The Justice Department action was quickly applauded by Sen. Jeanne Shaheen, D-N.H., a chief sponsor of a bill in Congress to strengthen Justice Department enforcement of FARA in order to curb Russian propaganda in the United States. Shaheen said she was “very encouraged” by the FBI’s inquiry into Sputnik, and, if accurate, its letter to the RT affiliate was “long overdue.”
“There’s ample evidence that RT America is coordinating with the Russian government to spread disinformation and undermine our democratic process,” Shaheen added: “We can’t allow foreign agents, particularly those working on behalf of our adversaries, to skirt our laws.”
But Simonyan, the RT editor who formerly served on Russian President Vladimir Putin’s campaign staff, strongly hinted that any Justice Department actions could have repercussions for the U.S. news organizations that operate in Moscow.
“I wonder how U.S. media outlets, which have no problems while working in Moscow, and that are not required to register as foreign agents, will treat this initiative,” she said. She also blasted the Justice Department’s action as part of a “war” against freedom of the press and journalists. “Those who invented [freedom of speech] have buried it,” she said.
There is an exemption in FARA for news organizations and media outlets.

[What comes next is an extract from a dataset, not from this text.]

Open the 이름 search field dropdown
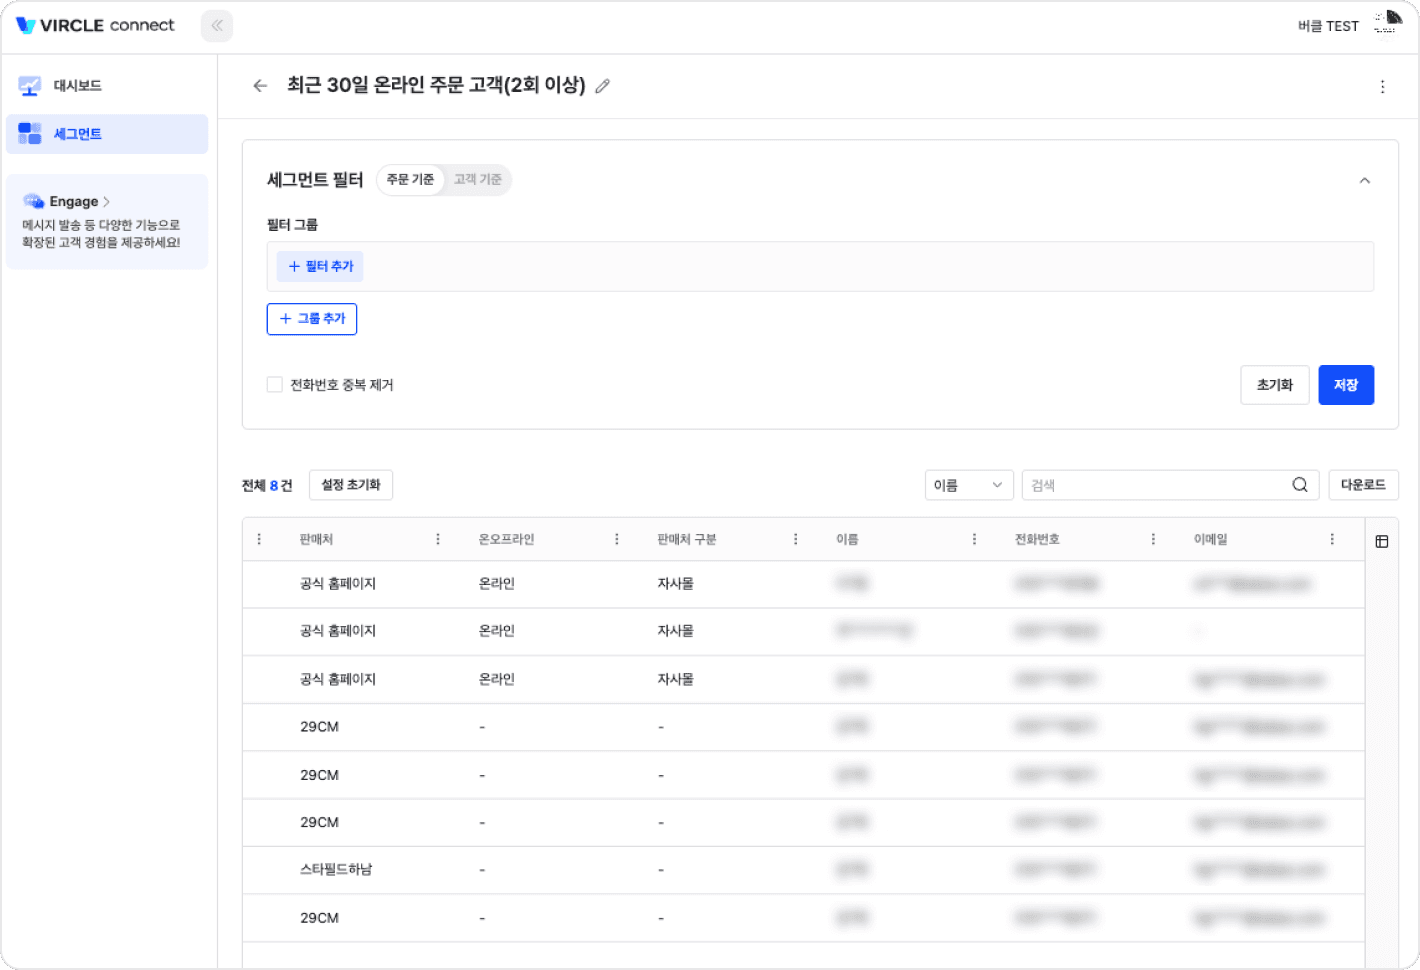This screenshot has height=970, width=1420. coord(968,485)
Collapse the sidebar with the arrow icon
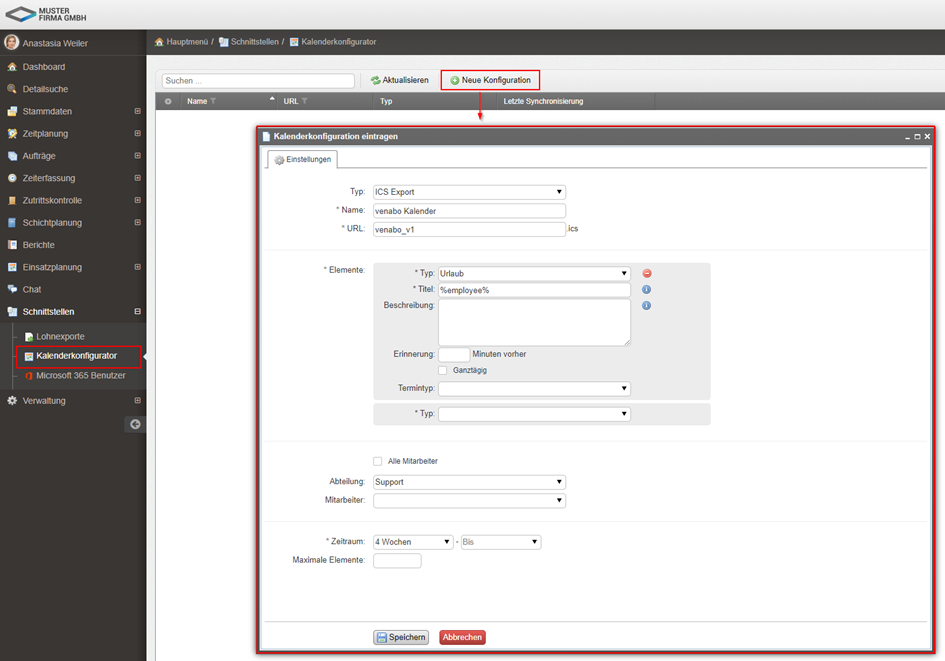Screen dimensions: 945x661 point(135,424)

Foreign media outlets in this country have rarely registered under the law. Any Justice Department action targeting RT and Sputnik could have major implications for state-owned media outlets from other countries. If the Russian news organizations were required to register, they would not be banned from operating. However, they would be required to file reports about their content and finances and their news products would have to be labeled as government propaganda. The news services’ executives could technically face criminal charges and fined if they are found to have willfully failed to register.